獣医学部 獣医学科 准教授 伊豆 弥生
研究・社会連携機構 フロンティア理工学研究所 講師 岩井 良輔
情報理工学部 情報理工学科 教授 李 天鎬
愛媛大学 プロテオサイエンスセンター 教授 今井 祐記
①本研究の背景
超高齢社会に突入した我が国では、転倒による寝たきりリスクを増加させる運動器疾患の病態解明が社会的医療課題である。中でもアキレス腱断裂や腱鞘炎、四十肩・五十肩といわれる腱板断裂など腱疾患は整形外科疾患の上位を占める。しかしながら、腱制御メカニズムは不明な点が多く、温存または外科的手術以外の治療法の確立には至っていない。本研究では腱の基礎的研究基盤の構築を目指す。腱はI型コラーゲン線維を主要構成成分とする線維が階層性に集合した結合組織であり、これが伸縮することで、筋で発生するメカニカルストレスを骨に伝え運動能を制御する。驚異的な跳躍力を持つように進化したカンガルーの腱は極めて伸縮性と耐久性が高い。一方、腱・靭帯の機能障害を主徴とするエーラスダン ロス症候 群モデル マウス の 腱は 剛性が高く 断裂しや すい (Fukusato and Izu et al. J.Clin.Med.2021)。研究代表者は、このような力学特性が低下する原因として、腱を区画化する腱周囲膜の形成不全による階層構造の形成障害を見出し(Izu et al. Matrix Biology 2020)、腱構造の違いが力学特性の違いを生み出し、運動能に影響を与えることを見出した。しかしながら、運動能力の違いは腱構造で規定されているのか、また筋力の変化で腱構造と力学特性は変化するのかなど、φ力学応答による腱制御メカニズム(腱メカノバイオロジー制御機構)は不明である。

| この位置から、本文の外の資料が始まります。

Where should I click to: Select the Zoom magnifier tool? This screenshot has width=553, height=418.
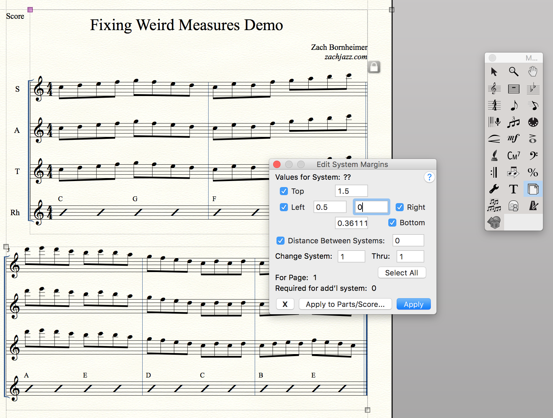514,72
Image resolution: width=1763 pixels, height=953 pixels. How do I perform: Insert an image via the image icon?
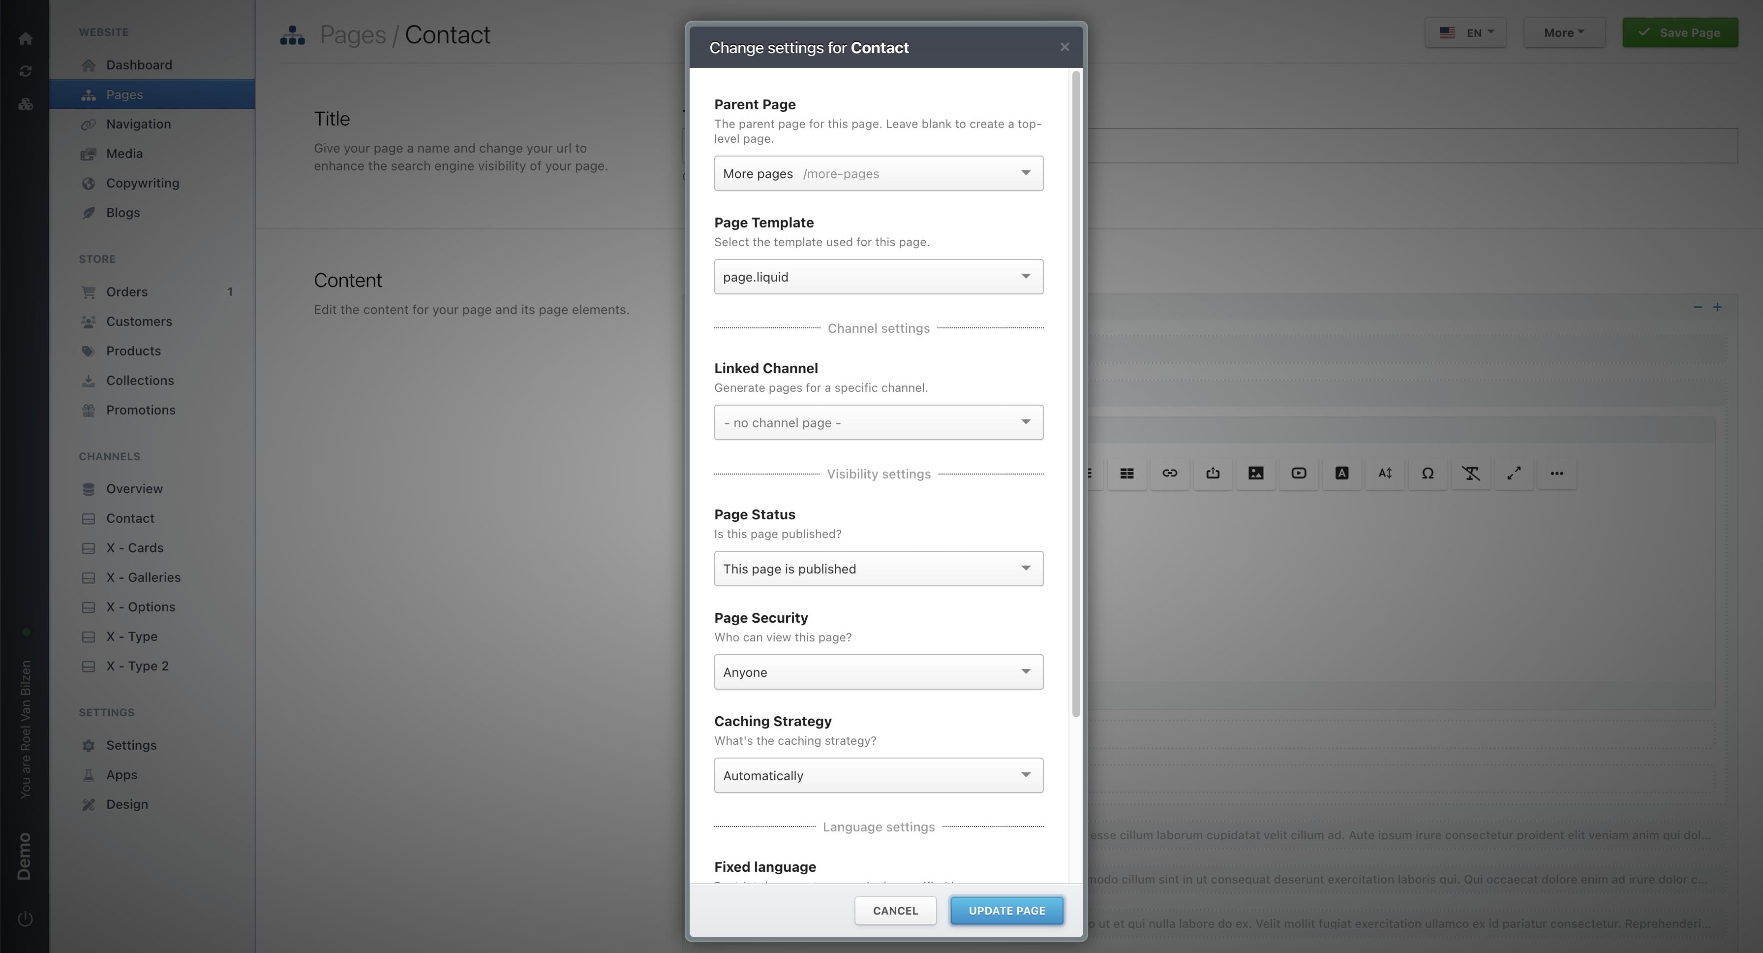pyautogui.click(x=1255, y=473)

この問いに答えるため、研究代表者は、動物では種により特徴的な運動パターンを示すことに着目し、動物の運動性(動き)と腱構造とを関連づけることで、メカニカルストレスの違いによる腱構造変化を明らかにできると考えた。また、筋力を変化させた状態で腱構造と力学特性を解析できれば、力学応答による腱制御メカニズムを解明できると考えた。
②本研究の着想に至った経緯
本研究では、さまざまな動物を用いて動きに適した機能的腱構造を明らかにするとともに、遺伝子改
変マウスモデルを用いて筋力負荷による腱構造と力学特性を制御するメカニズムを明らかにする。これ
により「腱研究基盤の構築」と「腱メカノバイオロジー機構」を解明することを提案する。
③本研究の目的と研究期間内の目標
本研究は、「腱」という物理学的特性と生物学的特性を有した複雑な器官の形成・維持と機能獲得の制御メカニズムを明らかにしようとするものであり、多角的な視点によるアプローチが必須である。そこで研究代表者が 2021 年度プロジェクト研究推進事業ならびに獣―工連携事業、並びに愛媛県内共同研究を通じて構築してきた研究基盤を集結し、獣医学−理工学−情報学−医学からなる学際的共同研究を行うことで「腱メカノバイオロジー機構の解明」に挑むことを目的とする。マウス、ウサギ、イヌ、ネコなどの運動動画解析(情報理工・李天鎬教授)と腱組織学的解析を行い(獣医・伊豆)、得られた結果を基盤として力学機能を備えた 3D 腱-筋複合体モデルを開発し(フロンティア理工・岩井良輔講師)、運動機能に適した腱構造を解明する。次に、腱特異的に腱周囲膜形成を障害する新規モデルマウスの解析(伊豆・愛媛大学・今井祐記教授)と 3D 腱モデル解析から(岩井)筋力維持下での腱特異的構造制御メカニズムを解明する。さらに、筋萎縮モデルの腱機能解析から(今井・伊豆)筋力低下による腱機能制御機構を解明する。